You don’t have to use the Unified Inbox, though. Your workflow is entirely up to you, and checking each account separately is possible, and even easy.
One of Inky’s most prominent features is its interface flexibility. Unlike Gmail, where you have almost no control over your email interface, Inky lets you decide what your client is going to look like. No matter what interface you choose, all other options remain readily accessible through dropdown menus on top. With these you can also sort your emails to display only unread emails, only flagged messages, only emails with attachments, only emails you haven’t replied to, and so on. It’s also easy to sort emails by day, time, subject, author, size, and even relevance.
Aside from attempting to clean up your inbox by filtering the likes of daily deals emails to its Smart Views mailboxes, Inky will also try to figure out how relevant each email is to you. A blue drop next to each email represents this message’s relevance level–dark blue for relevant, light blue for not so relevant. Naturally, you can tell Inky when it’s wrong, slowly teaching it which emails are really relevant to you. Another way to catch important emails is by enabling the Personal Smart View, which catches all emails from known contacts and aggregates them into one mailbox.
Unlike many Web interfaces, Inky presents email threads with the newest email on top, and each thread is expandable right in the mailbox. This makes it super easy to read long threads, as long as you don’t mind reading them from newest to oldest (it’s possible to go the other way around, but it’s no longer that easy). Within each message, you’ll find all the usual options such as reply, forward, archive, and move to a different folder, but also other options such as copy message, save as, forward as attachment, and more. With one click, you can mark a message as unread or flag it, and also mark its relevance.

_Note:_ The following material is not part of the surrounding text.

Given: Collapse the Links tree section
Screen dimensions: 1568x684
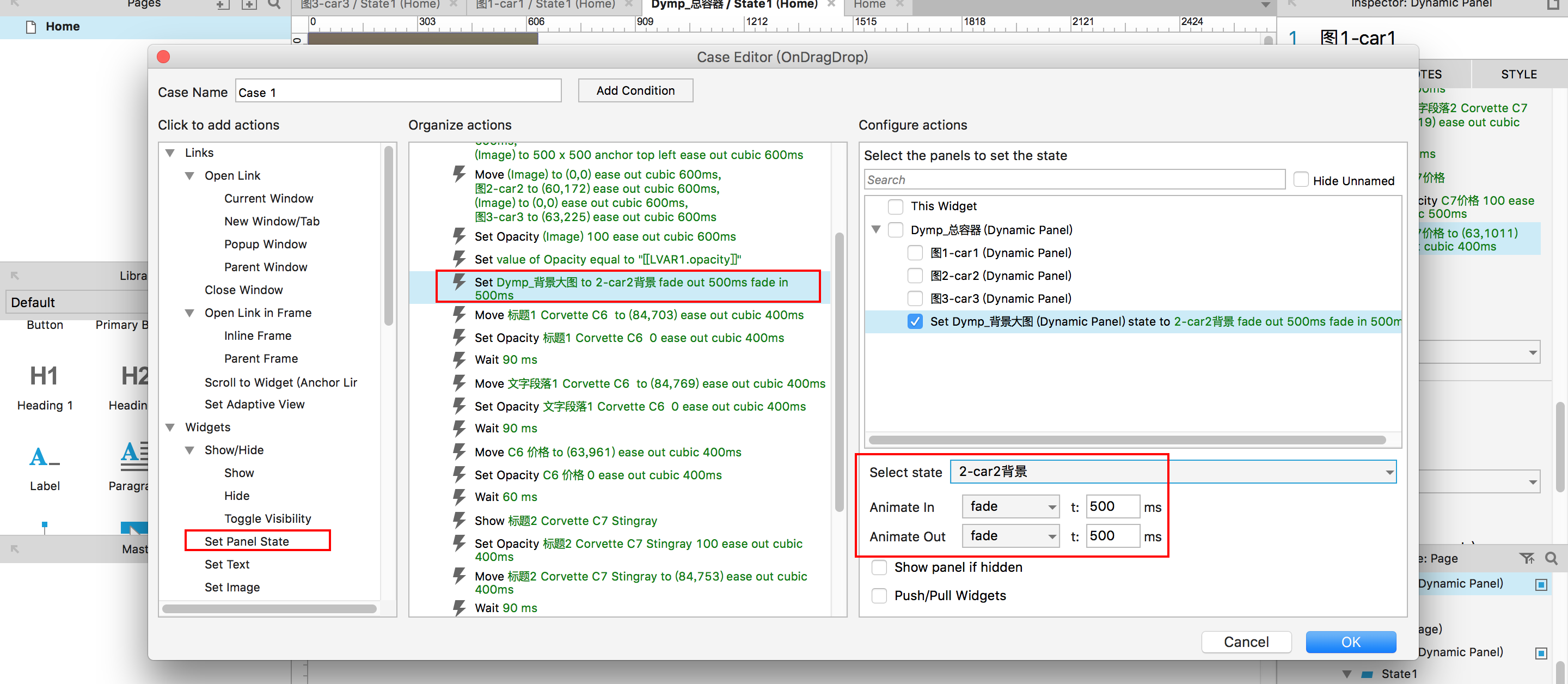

The editor itself provides all the features you’ve come to expect from an email client, including formatting, emoticons, links, images, spell checking, and attachments. RTL support is not optimal. Many options are available through keyboard shortcuts as well, and there are several shortcut sets to choose from. Make sure you review these carefully, though; it’s possible to set Inky to use Gmail’s shortcuts, but these are not completely identical to the ones on Gmail. Make sure you know which shortcut does what.
The current Inky experience is not bug-free, unfortunately. In fact, I encountered several issues which are hard to ignore: my name did not appear on my outgoing emails despite the right field being set to show it; unread counts were inaccurate most of the time; and emails disappeared while I was reading them when viewing only unread emails.
On the flip side, every time a feature didn’t work quite the way I wanted, I checked the settings and found an easy way to tweak it to my liking. In addition, the program includes an easy way to report a problem or provide feedback, and when I did this, I got an almost instant helpful reply, before the person who fielded my query even realized I was a journalist trying Inky for this review.
Inky is a long way from being perfect. Not even officially launched yet, the lack of mobile client and the presence of some persistent bugs could make a full transition hard if you rely heavily on email. It’s also missing some crucial features such customizable filters and undo send.
I’m keeping an eye on Inky. In a world where most email clients offer the same old features, Inky shows immense promise, and has real potential in revolutionizing the way you use email. It’s only a matter of waiting until it’s truly ready.